What keeps Act 1 afloat are its familiar local images.
Denise-Aiko Chinen is the epitome of propriety as the 40-ish spinster Sharon Kido — legs crossed firmly at the ankles and hands folded primly in the lap. Her enunciation is perfect, but her composure has recently suffered an unexpected crack. She has just exploded over a couple of loutish students on the last day of the term — pronouncing them to be hopeless buffoons.
Christopher Masato Doi is the stereotypical moke as Gavin — mumbling, slouching, hands rolled up inside his T-shirt and unwilling to make eye contact. But not only is he in protracted adolescence at age 21 and safely out of child-molestation territory — he also wants to change his prospects.
So while Ms. Kido teaches him how to find his salad fork, he teaches her how to enjoy her sexuality. Well, you can write the rest of this part as well as anyone else.
Playwright Oliver and director Harry Wong III take these characters along the straight and narrow way — not too kinky and not too schmaltzy. Crossing the emotional quicksand of their sexual relationship, we end up on safe ground and — ultimately — we are not unhappy to find ourselves there.

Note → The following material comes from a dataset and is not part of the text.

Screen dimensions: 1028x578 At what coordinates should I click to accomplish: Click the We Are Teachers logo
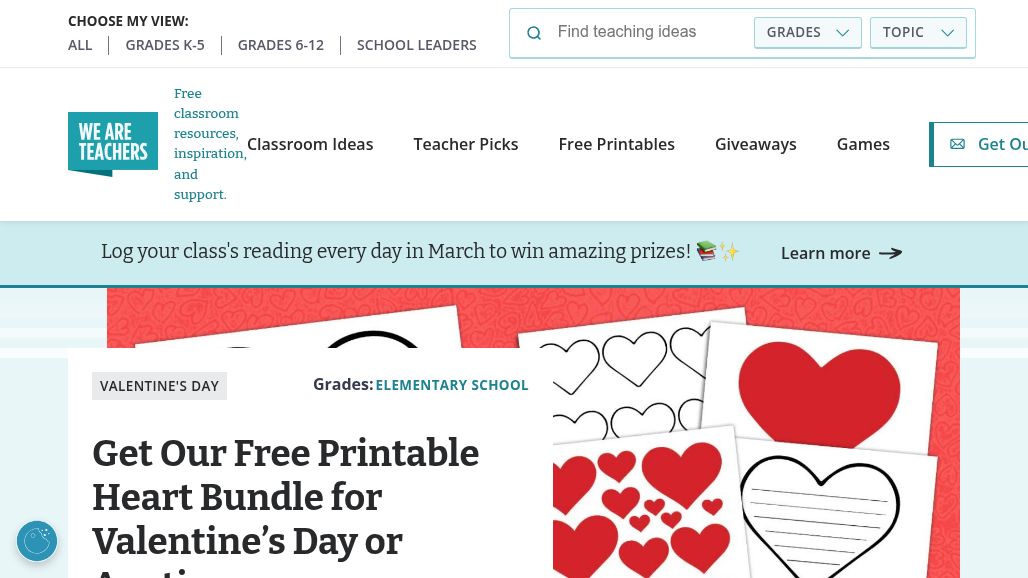click(x=113, y=144)
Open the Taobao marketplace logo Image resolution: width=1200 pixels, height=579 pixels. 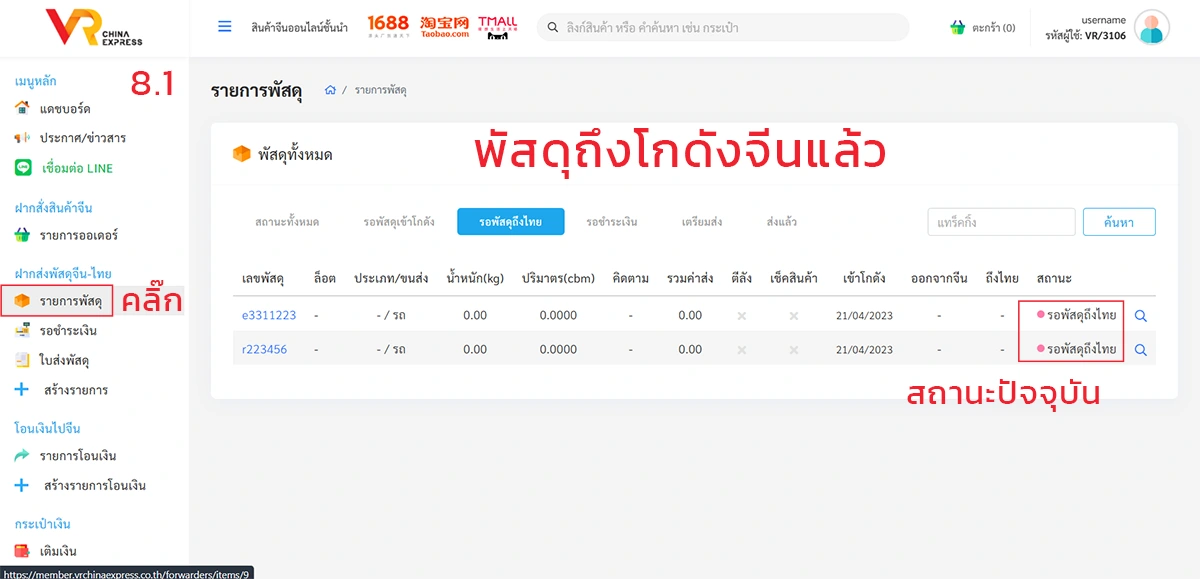coord(444,27)
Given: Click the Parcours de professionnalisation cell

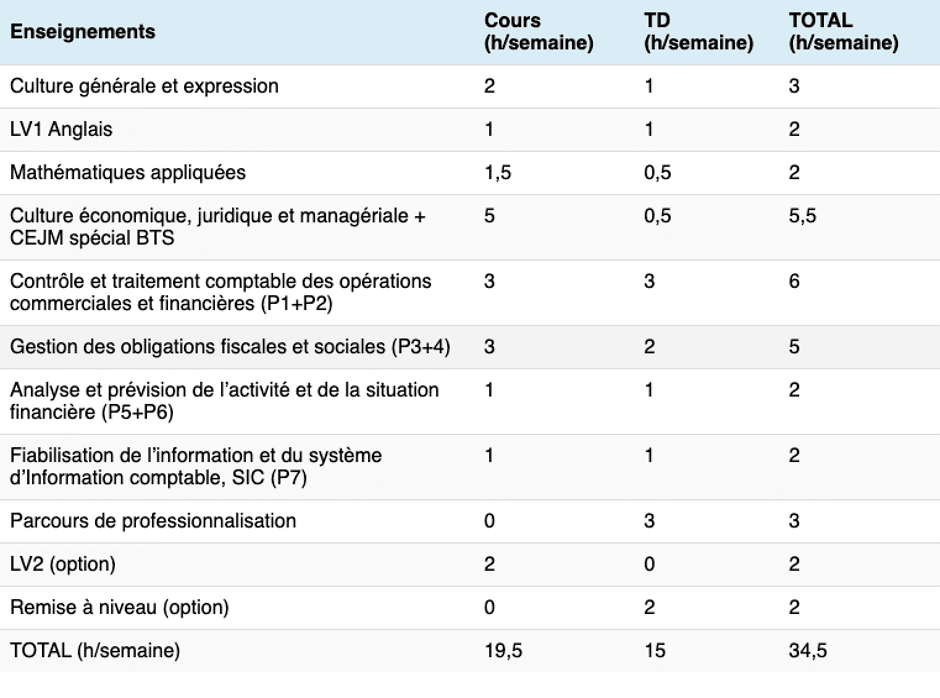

What gives Act 2 a boost is Chinen's middle-aged lust effervescing into latent teenage crush-bubbles over her new beau, and Doi's morphing, Cinderfella style, into a man who speaks in complete sentences. It's downright wholesome fun that anyone can enjoy. We can also enjoy Salli Morita's earthy vivacity as the teacher's younger sis, and M.J. Gonzalvo as Gavin's fishing buddy.
"Teacher, Teacher" works because it doesn't stun us, but neither does it offend us. Call it middle-of-the-road hanky-panky.